Se alejó a trancos, sin volver la mirada. Esperaron unos minutos, y, dando un rodeo por el contorno de la plaza, lo siguieron. En el Hotel de Turistas una mujer que baldeaba el vestíbulo les mostró la escalera. La puerta del cuarto 27 estaba junta y Carreño, luego de tocar con los nudillos, la abrió.

— Era gordo, comía como una fiera y cuidaba al narco — concluyó Lituma-. Es lo único que me has comentado de Iscariote.

— Estaba asimilado a la policía de algún modo — dijo su adjunto-. Me lo presentó mi padrino y nunca supe mucho de su vida. Tampoco él trabajaba con el Chancho a tiempo completo. Sólo a destajo, igual que yo.

— Cierra con llave — ordenó el gordo, sin dejar de masticar. Se había quitado el saco y estaba sentado en la cama, con la canastita entre las piernas, comiéndose las humitas con las manos. Se había puesto el pañuelo en el cuello, a manera de servilleta.
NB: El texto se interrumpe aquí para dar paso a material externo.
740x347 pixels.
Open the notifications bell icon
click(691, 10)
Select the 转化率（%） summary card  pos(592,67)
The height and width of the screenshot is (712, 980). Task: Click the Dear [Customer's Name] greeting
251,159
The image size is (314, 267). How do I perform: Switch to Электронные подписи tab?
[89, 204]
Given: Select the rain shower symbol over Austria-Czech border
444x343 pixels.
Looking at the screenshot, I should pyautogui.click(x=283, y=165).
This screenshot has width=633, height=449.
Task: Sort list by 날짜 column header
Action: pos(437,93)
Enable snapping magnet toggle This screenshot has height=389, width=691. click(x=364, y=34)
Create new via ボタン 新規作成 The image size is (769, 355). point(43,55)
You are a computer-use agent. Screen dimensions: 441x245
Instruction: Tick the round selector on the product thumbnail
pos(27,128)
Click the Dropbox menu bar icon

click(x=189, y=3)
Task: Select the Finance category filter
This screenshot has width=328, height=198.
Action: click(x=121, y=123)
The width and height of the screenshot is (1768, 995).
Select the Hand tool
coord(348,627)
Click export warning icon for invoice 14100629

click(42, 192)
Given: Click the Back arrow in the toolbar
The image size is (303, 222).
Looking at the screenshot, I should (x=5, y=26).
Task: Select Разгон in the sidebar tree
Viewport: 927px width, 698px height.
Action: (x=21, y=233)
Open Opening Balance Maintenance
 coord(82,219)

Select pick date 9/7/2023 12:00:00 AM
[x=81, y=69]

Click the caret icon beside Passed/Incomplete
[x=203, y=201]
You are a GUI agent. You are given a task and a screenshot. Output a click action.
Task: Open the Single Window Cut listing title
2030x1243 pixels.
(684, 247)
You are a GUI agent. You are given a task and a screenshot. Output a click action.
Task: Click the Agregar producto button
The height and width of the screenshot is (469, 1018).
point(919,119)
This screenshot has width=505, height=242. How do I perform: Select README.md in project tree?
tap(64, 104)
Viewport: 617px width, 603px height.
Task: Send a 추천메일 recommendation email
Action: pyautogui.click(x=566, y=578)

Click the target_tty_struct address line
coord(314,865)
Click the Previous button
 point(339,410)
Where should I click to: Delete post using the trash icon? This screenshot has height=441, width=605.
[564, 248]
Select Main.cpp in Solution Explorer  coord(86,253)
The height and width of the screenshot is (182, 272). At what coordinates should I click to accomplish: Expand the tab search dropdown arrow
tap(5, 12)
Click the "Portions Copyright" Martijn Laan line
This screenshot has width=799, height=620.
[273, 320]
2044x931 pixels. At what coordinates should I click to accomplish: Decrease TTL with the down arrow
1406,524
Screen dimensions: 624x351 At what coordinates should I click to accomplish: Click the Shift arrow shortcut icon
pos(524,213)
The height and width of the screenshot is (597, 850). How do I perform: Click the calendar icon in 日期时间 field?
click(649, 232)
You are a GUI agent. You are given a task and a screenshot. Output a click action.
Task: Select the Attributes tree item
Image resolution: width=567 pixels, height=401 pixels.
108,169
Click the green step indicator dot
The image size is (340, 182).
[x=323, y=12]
Tomás se puso a su lado y Mercedes se sentó en la única silla de la habitación. Por la ventana asomaban las copas cargadas de hojas de los árboles de la plaza y la antigua glorieta, de balaustrada descolorida. Sin decir una palabra, Iscariote les alcanzó la canasta, donde todavía quedaban un par de humitas. Ellos las rechazaron.

— Antes las hacían mejor–dijo el gordo, llenándose la boca con media humita-. ¿Se puede saber qué haces en Huánuco, Carreñito?

— Nos vamos esta tarde, gordo. — Tomás le dio un palmazo en la rodilla-. No estarán muy buenas pero cómo te las comes.

— El nerviosismo me da hambre. Me puso los pelos de punta encontrarte en la plaza. Bueno, la verdad, todo me da hambre.

Había terminado de comer. Se puso de pie, fue a sacar una cajetilla de cigarrillos rubios de su saco. Encendió uno.

— Hablé por teléfono con mi contacto, ése al que llaman Mameluco–dijo, haciendo argollas-. Le solté el tigre. Que habían abaleado al jefe y que tú y la hembrita desaparecieron. Le vino un ataque de hipos. ¿Cuál crees que fue su reacción? «O sea que se vendió a los colombianos. Y la puta también, seguramente.» — Iscariote estaba con la cara medio risueña, y, de pronto, la sonrisa se le volvió rictus-: ¿Te pagaron los colombianos, Carreñito?

— Era un poco como usted, mi cabo, no le cabía en la cabeza que alguien pudiera matar sólo por amor.

— Iscariote, Mameluco, el Chancho–se rió Lituma-. Nombres de película.

El gordo asintió, con expresión desconfiada. Detrás de una nueva serie de argollas de humo, sus ojitos rasgados, medio perdidos entre las bolsas grasosas de los pómulos, examinaron a Mercedes de arriba abajo.

— ¿Te tirabas a ésta ya desde antes? — preguntó, con un silbido admirativo.

— Un poco más de respeto–protestó Mercedes-. Quién te has creído, elefante…

— Ella está ahora conmigo, así que trátala como se pide. — Carreño cogió a la mujer del brazo, con gesto posesivo-. Mercedes es ahora mi novia, gordo.

— Está bien, no hagamos un mundo de una tontería–se disculpó Iscariote, mirando a uno, a otra-. Sólo quiero estar seguro de una cosa. ¿Están los colombianos detrás de esto?

— Yo no he tenido nada que ver–se adelantó a responder Mercedes.